All around the world this weekend, Christians are celebrating Good Friday and Easter.
Good Friday is sorrow remembered. Easter is joy experienced.
Several years ago while travelling through Israel I had a chance to go inside a first-century tomb that had been discovered when road crews widened a highway. They were carving away a hillside and found the tomb hidden under layers of dirt. It even had a rolling stone near the entrance, just like the famous tomb of Jesus described in the Bible.
I was all alone as I grabbed my camera, went inside and took some shots. It was so quiet. I laid down on the cool stone slab. With eyes closed, I thought about what Jesus might have felt and smelled and seen, in a tomb much like this, at the moment of resurrection.
Then I heard a tourist bus pull up. And some people walking toward the cave entrance. And, well––I couldn’t resist. I waited until they were just inside the door, before their eyes adjusted to the darkness, and then I jumped up, waving my arms, shouting:
“I’M ALIVE!!”
And after they beat me up, I was so glad I’d had that experience. I got the rare chance to sense a little of the shock of the disciples––and the playfulness of the risen Christ––when Jesus pops right into their gardens of grief and locked rooms and slow shuffling walks home, and gives them the thrill of a lifetime. All the gospel stories of the resurrection are suffused with this kind of wild joy.
If you celebrate Easter, I hope you too find deep joy in it this year. Lord knows we could all use it! Easter is the time to replace winter with spring, mourning with dancing, sorrow with joy.
There is joy in Easter because the resurrection means it’s never too late for a miracle.
Jesus was dead.
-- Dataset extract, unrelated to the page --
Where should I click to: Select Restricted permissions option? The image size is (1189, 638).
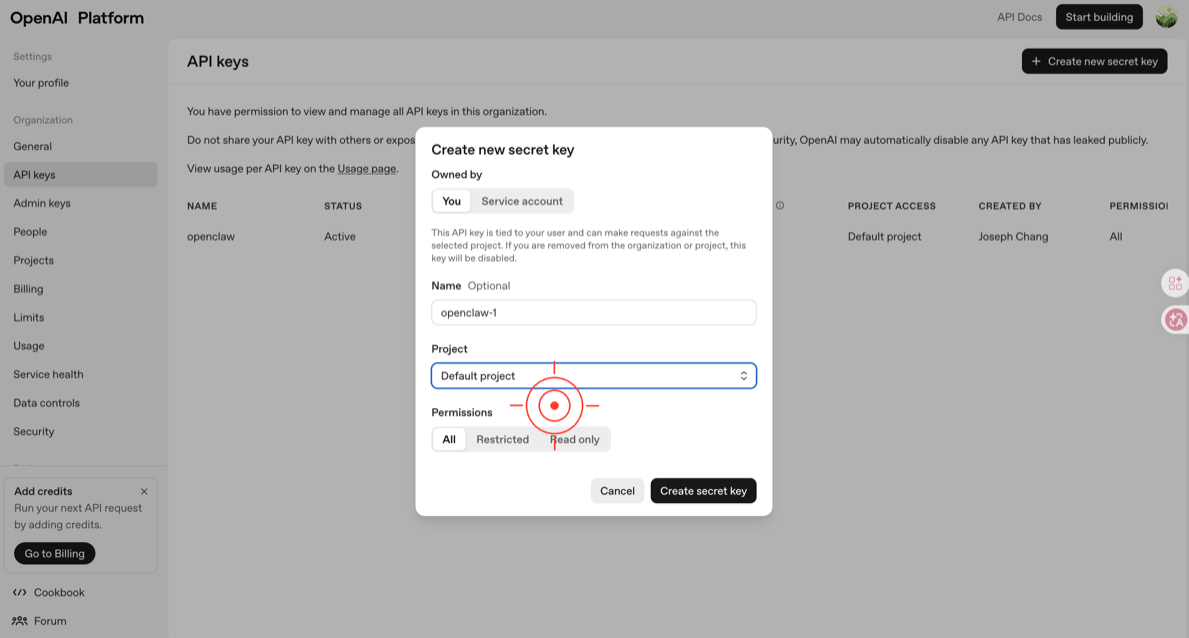tap(502, 439)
His movement over. But God had much more in mind. Jesus’ resurrection foreshadows all the other glorious miracles God can do through that same power: Your resurrection, the world’s restoration, and all the restarts you will ever need. Feel like it’s too late for your miracle? Easter says not so.
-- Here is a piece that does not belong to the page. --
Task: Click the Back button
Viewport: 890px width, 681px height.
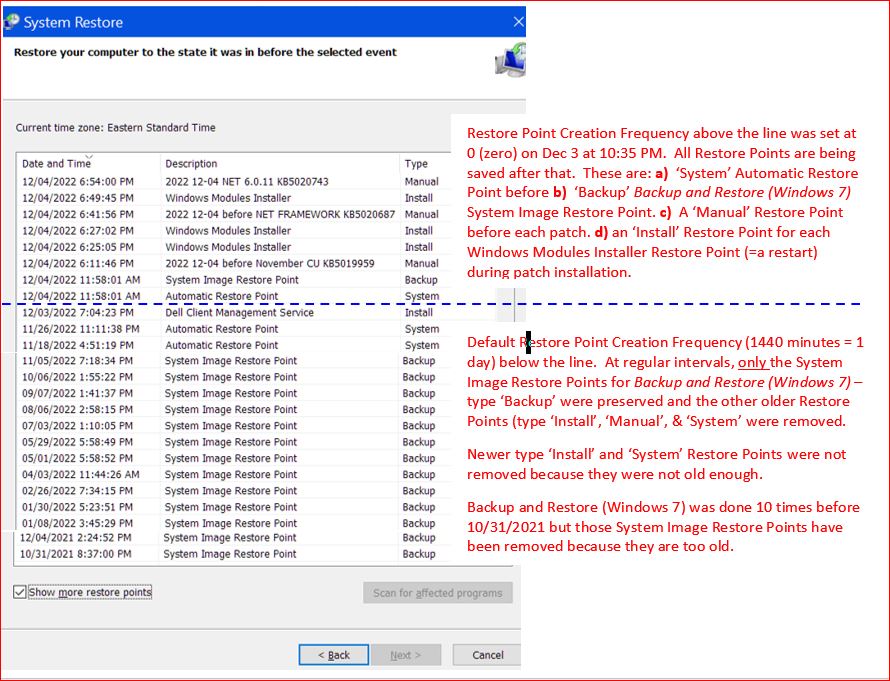Action: [333, 655]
There is joy in Easter because the resurrection means the worst thing is never the last thing.
The disciples had just been through the worst imaginable thing. But that was not the last thing. In fact, the Good Friday-to-Easter, crucifixion-to-resurrection narrative became the shape of their worldview, the pattern through which they saw all of life: Yes, there will be sorrow. Each must bear a cross. But then… there is life again. For real.
This is why Christians on Easter traditionally say, “Christ is risen; he is risen indeed!” Why add the word “indeed”? (I always thought it sounded so very British: “He is risen, indeed! Quite so! Indubitably!”) “Indeed” is an important word. It means, actually. It means he is not just risen metaphorically.
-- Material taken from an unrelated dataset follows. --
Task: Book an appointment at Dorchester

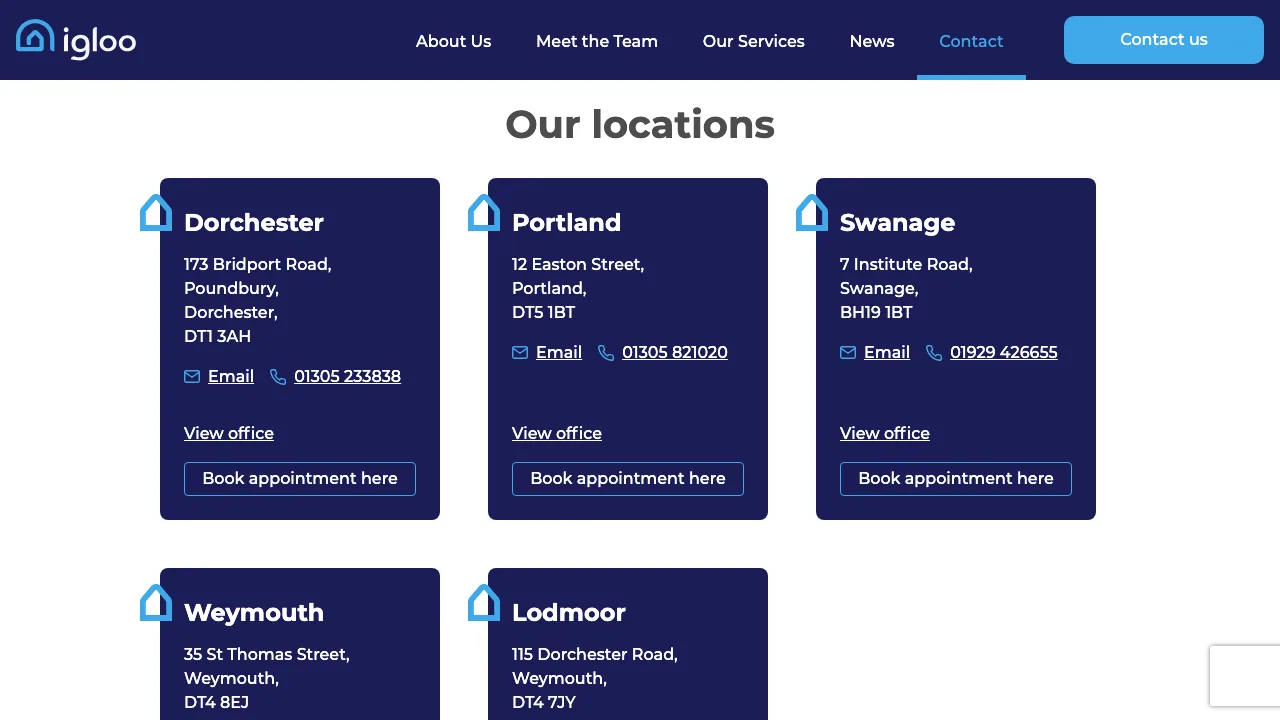Action: click(x=299, y=478)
Whatever else you think happened on Easter Sunday nearly 2,000 years ago, you have to explain what happened to the followers of Jesus: They were transformed from beaten, fearful, cowards into world changers, and they were not transformed because they thought Jesus had risen metaphorically. They truly believed death itself had been beaten. The moment after they met the risen Jesus, they started talking about it. And no one could ever shut them up again. Because now they knew: The worst things are not the last things. Not ever. That’s joyful news.
And there is joy in Easter because it means death and evil do not win. After a year when disease and injustice made daily headlines, that’s an essential reminder.
As the Rev. Dr. Martin Luther King, Jr. preached on Easter one year, “Sometimes it looks dark and sometimes people come to feel that the universe seems to say “Amen” to the forces of injustice. And oh, it looked dark centuries ago. But thank God the crucifixion was not the last act. Easter affirms that what stops us does not stop God. Death is not the end. Life is not doomed to frustration and futility but can end up in fulfillment in the life and the resurrection of our Lord and Savior Jesus Christ!”
Dr. King returned to the theme of Easter again and again, as when he concluded a message to the downtrodden and depressed people of Berlin in 1964: “This is the faith which has enabled us to face death. This is the faith which has given us a way when there seemed to be no way. This is the faith that lets us face our daily crucifixions, in the knowledge that God brings resurrection. This is the faith I commend to you… a living, active, massive faith that affirms the victory of Jesus Christ over the world!”
Amen. May you have a richly meaningful Good Friday and a joy-filled Easter.
René Schlaepfer is senior pastor of Twin Lakes Church in Aptos, www.tlc.org.